Bild: Im Juli diesen Jahres erlitt Meghan Markle eine Fehlgeburt
Meine Frauenärztin war ungewöhnlich still, als sie mit dem Ultraschallgerät
meinen Unterleib ausleuchtete. Der kleine schwarze Fleck auf
grisselig-grauem Grund, das war mein Baby. Das weiße Flimmern, das ich bei
der letzten Untersuchung noch als ein schlagendes Herz erkannt hatte, war
nicht mehr da. „Es tut mir sehr leid“, sagte die Ärztin. „Das ist nicht
Ihre Schuld. Viele Kinder gehen in den ersten 12 Wochen ab.“
Abgehen. Dieses Wort. Es meint: Mein Kind war tot. Elf Wochen hatte es
gelebt, jetzt musste es aus mir herausoperiert werden. Ausschabung. Noch so
ein Wort.
In den Wochen danach sah ich nur schwangere Frauen und kleine Kinder. Alle
schienen Glück zu haben, außer mir. Ich zog mich ins Internet zurück,
googelte: Fehlgeburt Häufigkeit, Fehlgeburt vermeiden, Schwanger werden
nach Fehlgeburt. Ich las mich durch Foren, wo Frauen schrieben, die auch
Kinder verloren hatten. Eins, zwei, drei oder vier – ich verstand, dass
Fehlgeburten viel häufiger waren, als ich bis dahin dachte.

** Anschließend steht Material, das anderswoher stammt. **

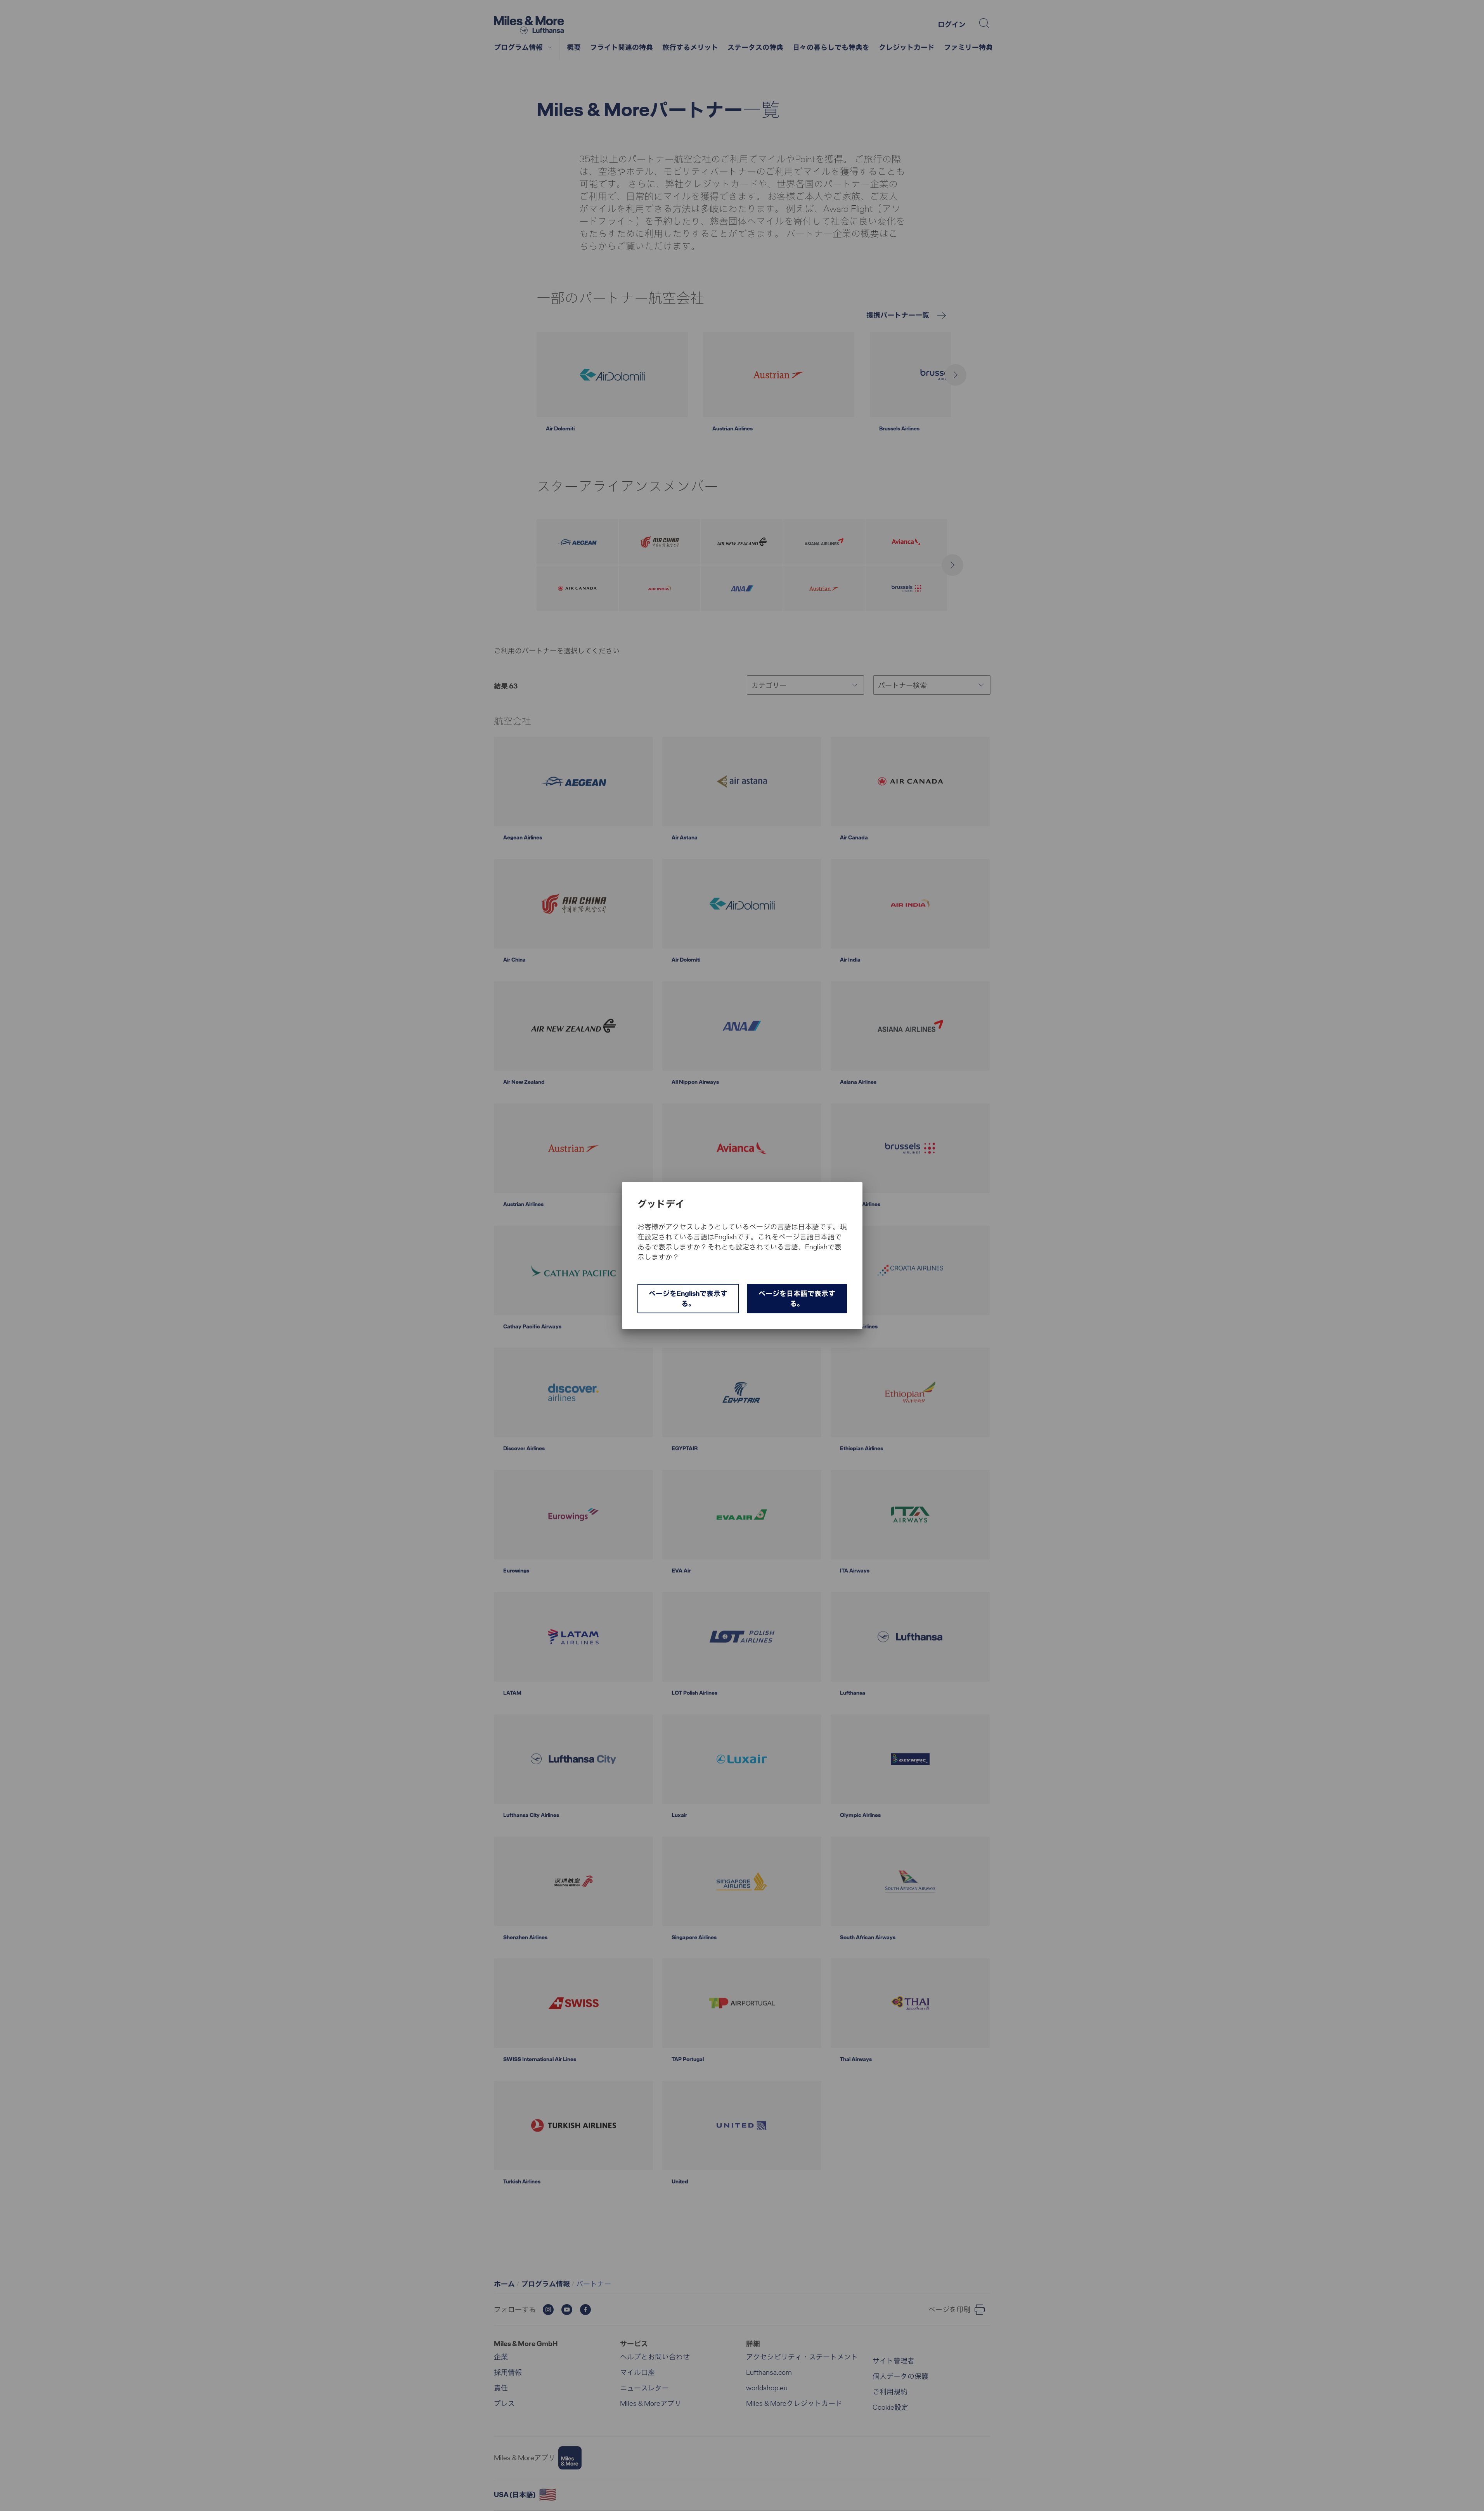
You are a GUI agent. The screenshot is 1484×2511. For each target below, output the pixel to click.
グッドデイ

Meghan Markle, Ehefrau von Prinz Harry, [1][hat in der New York Times einen
Text über ihre Fehlgeburt veröffentlicht]. Sie schreibt, wie sie beim
Wickeln ihres ersten Kindes einen Krampf spürte und zu Boden ging. „Ein
Kind zu verlieren löst eine fast unerträgliche Trauer aus. Viele haben sie
erlebt, aber kaum jemand spricht darüber“, schreibt sie. Gespräche über
Fehlgeburten seien noch immer mit ungerechtfertigter Scham verbunden. So
werde ein „Kreislauf einsamer Trauer“ fortgesetzt.
## Tabu und Häme
„Niemand redet darüber“, schrieb auch Michelle Obama über ihre beiden
Fehlgeburten. Und das US-amerikanische Model Chrissy Teigen wurde als mutig
gefeiert, als sie im Herbst die Totgeburt ihres Kindes öffentlich machte.

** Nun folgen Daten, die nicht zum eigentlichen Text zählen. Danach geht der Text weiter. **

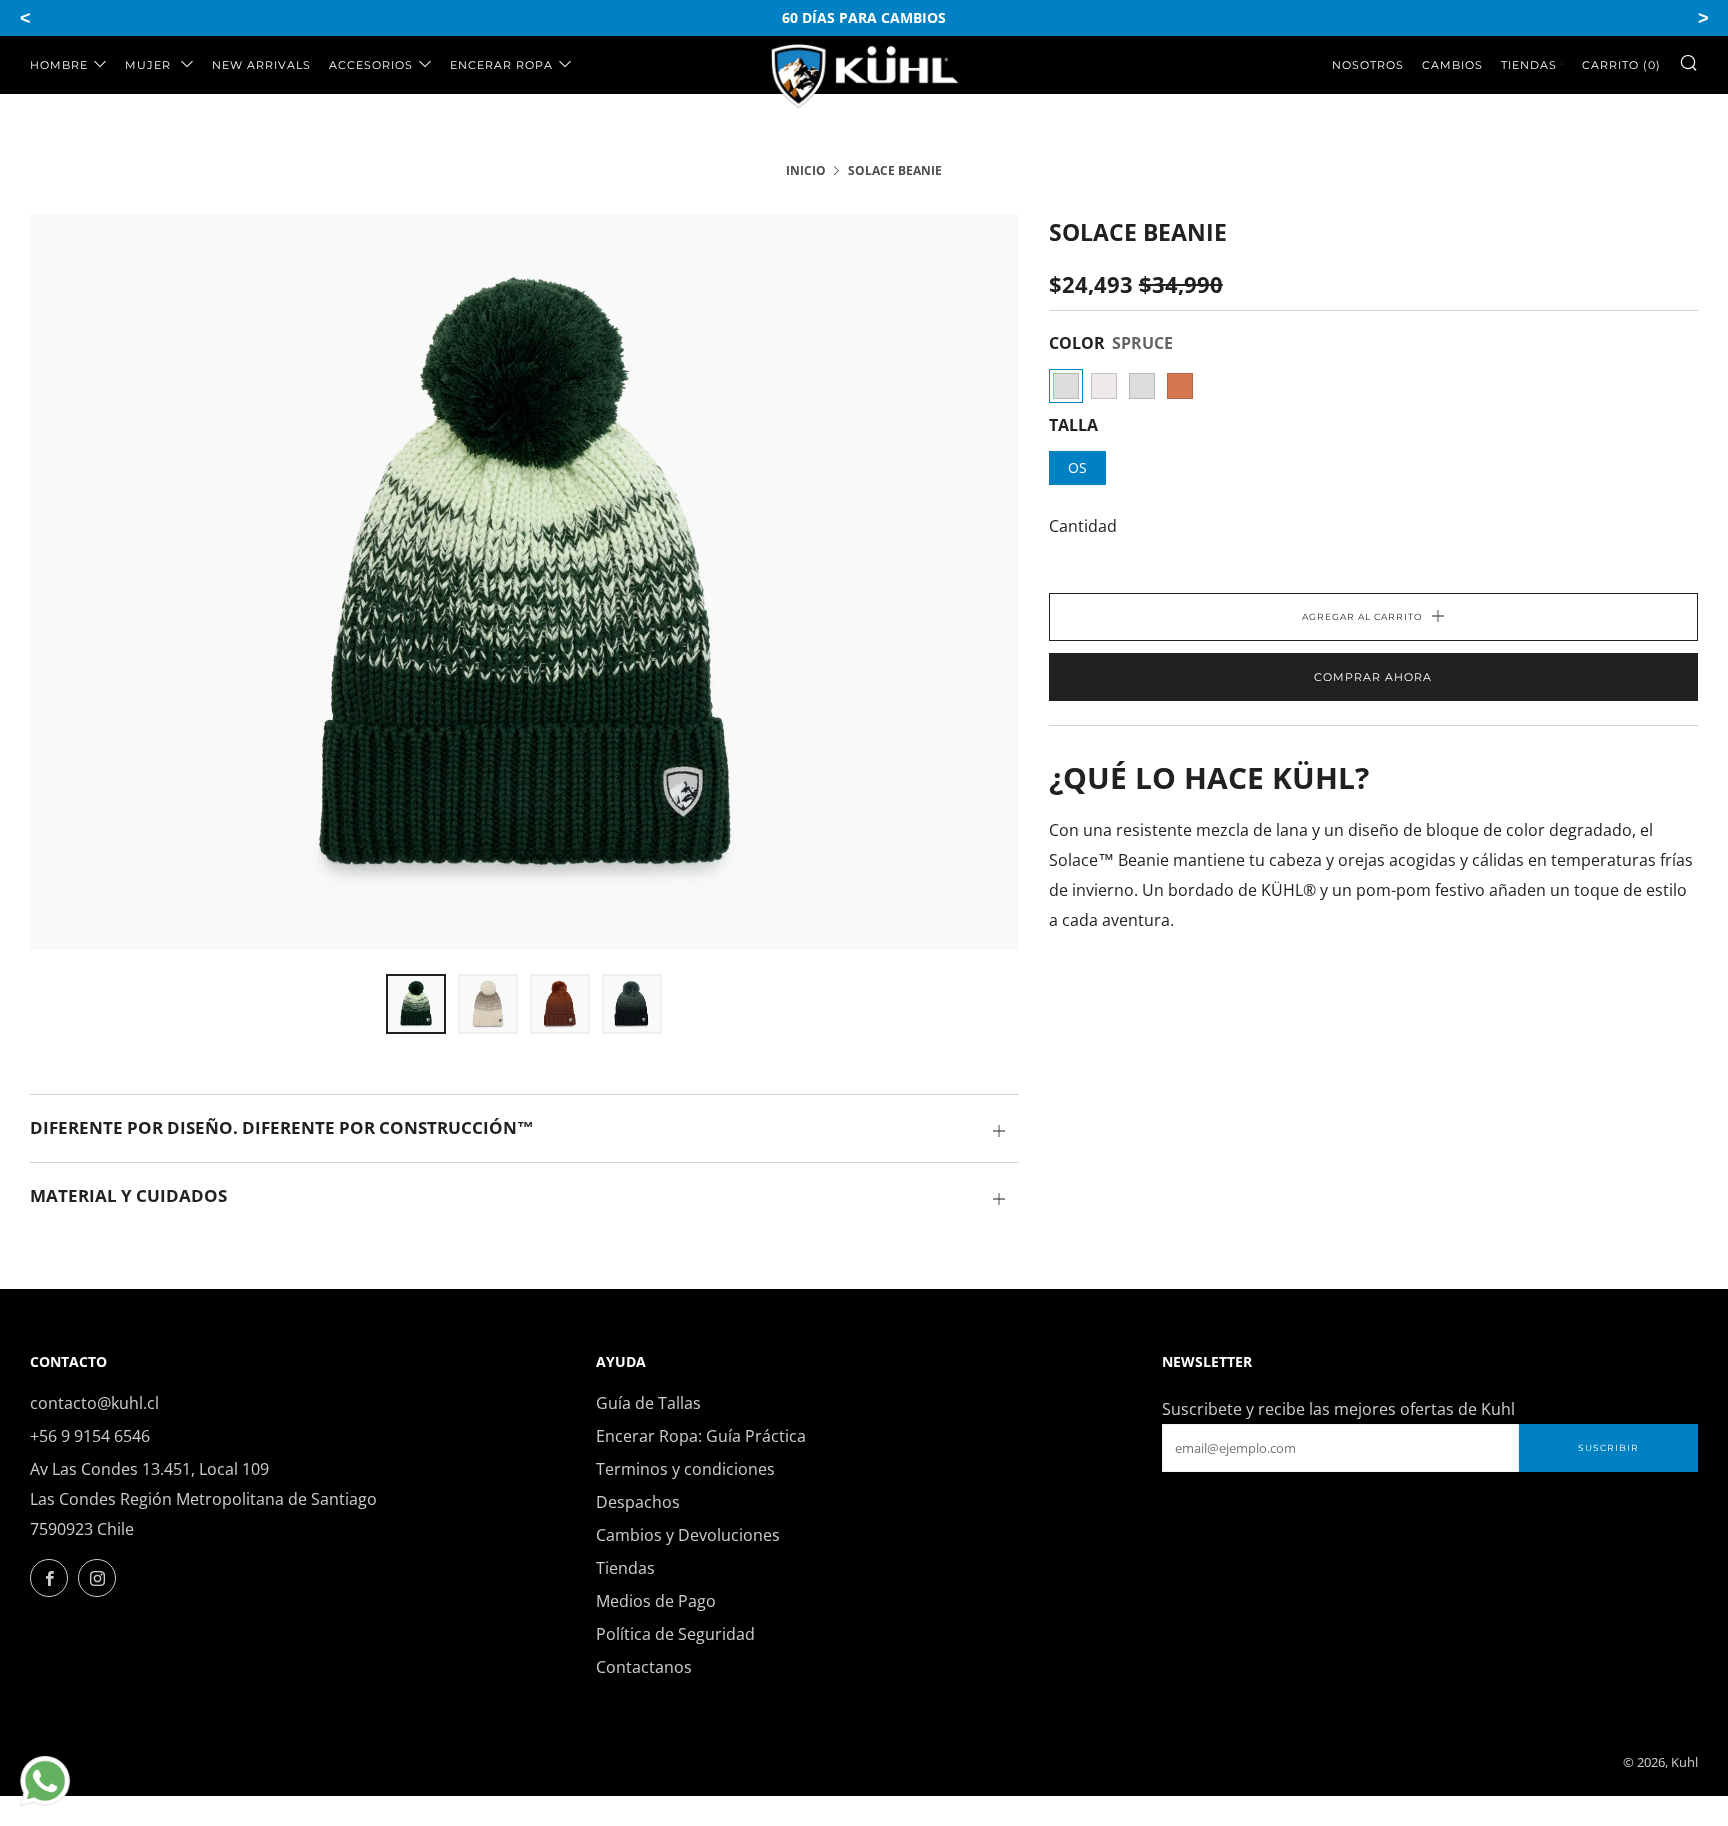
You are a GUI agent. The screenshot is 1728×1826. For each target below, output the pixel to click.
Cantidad (1083, 526)
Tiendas (1529, 65)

Heute besteht das Tabu gar nicht mehr unbedingt darin, dass niemand über
Fehlgeburten spricht, das zeigen diese prominenten Beispiele. Das Tabu
speist sich aus der Häme, die Frauen entgegenschlägt, die ihre Fehlgeburten
öffentlich machen. Über Meghan Markle schreiben Leute in den sozialen
Medien, die solle sich nicht so anstellen, als reiche, privilegierte Frau.

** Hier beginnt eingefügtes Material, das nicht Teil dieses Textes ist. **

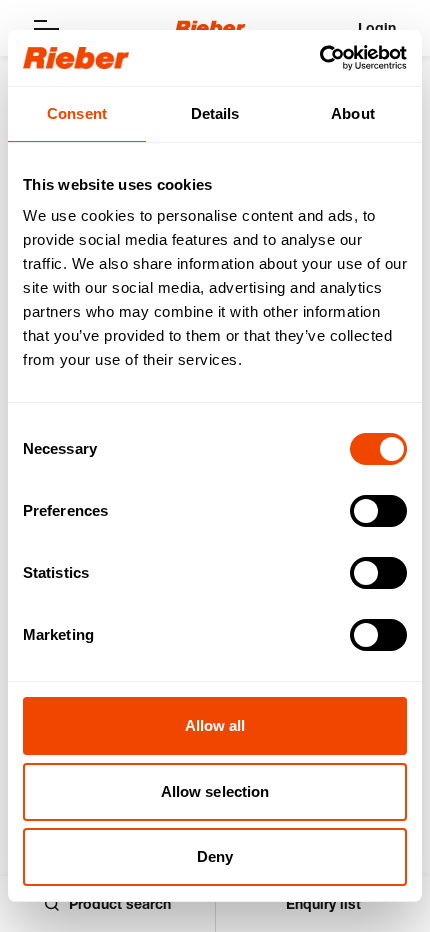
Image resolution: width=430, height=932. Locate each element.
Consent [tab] (77, 113)
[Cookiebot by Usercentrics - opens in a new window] (319, 58)
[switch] (378, 511)
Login (377, 27)
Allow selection (215, 791)
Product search (120, 903)
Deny (215, 856)
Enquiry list (323, 903)
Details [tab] (215, 113)
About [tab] (353, 113)
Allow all (215, 725)
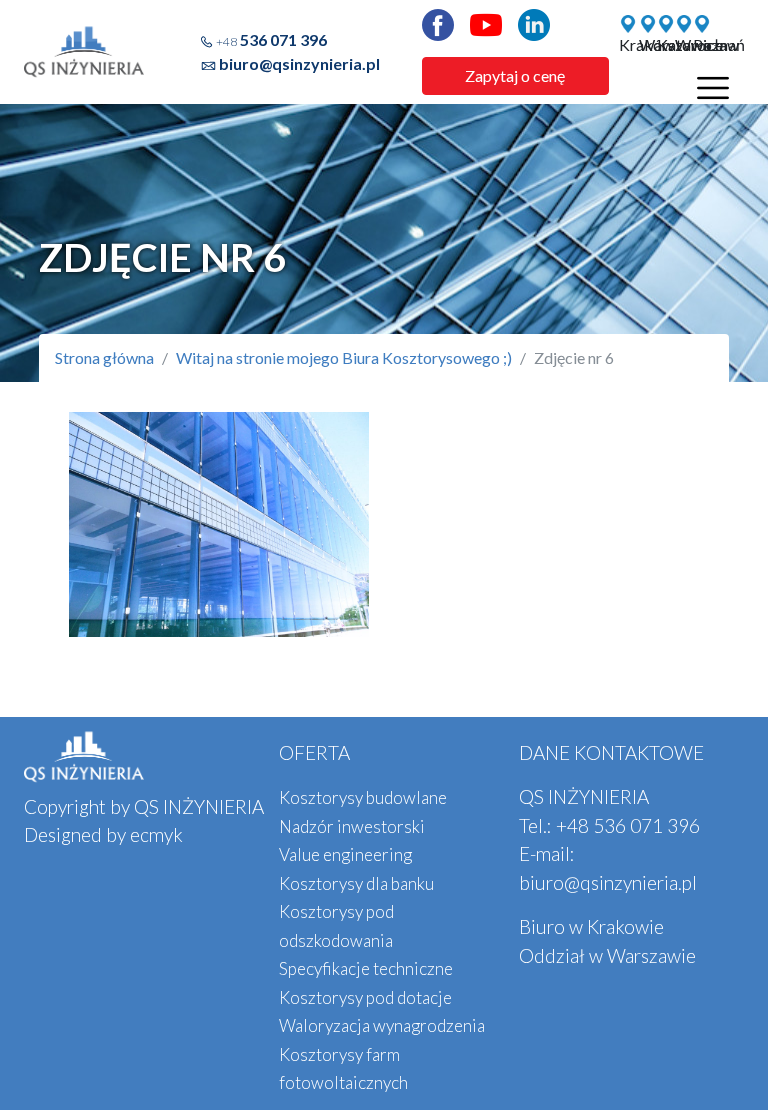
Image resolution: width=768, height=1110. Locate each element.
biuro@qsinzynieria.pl (299, 63)
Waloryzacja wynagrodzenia (382, 1025)
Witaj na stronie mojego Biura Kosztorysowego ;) (344, 357)
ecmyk (156, 834)
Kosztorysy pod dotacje (365, 997)
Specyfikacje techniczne (366, 968)
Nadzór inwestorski (352, 826)
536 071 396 (271, 39)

Andere werfen ihr vor, [2][sie würde die „Fehlgeburtskarte spielen“],
betreibe [3][„emotionalen Exhibitionismus“]. Beide Zitate stammen übrigens
von Männern.
Die Fehlgeburt von Chrissy Teigen kommentierte eine Bild-Reporterin:
[4][„Es gibt Dinge, die man nicht für Ruhm teilen sollte.“] Teigen habe
sich inszeniert für „Likes und Follower“. Na und?! Natürlich setzen Teigen
und Markle ihre Prominenz ein. Der Text einer unbekannten Bloggerin hätte
wohl kaum so viele Menschen erreicht. Ihnen deswegen vorzuwerfen, sie
würden sich wichtig machen, verhöhnt alle Frauen, die unter einer
Fehlgeburt gelitten haben – und es zeigt, wie anders Fehlgeburten noch
immer behandelt werden. Hätten Markle und Teigen auch solche Kommentare
bekommen, wenn sie eine schwere Krankheit öffentlich gemacht hätten?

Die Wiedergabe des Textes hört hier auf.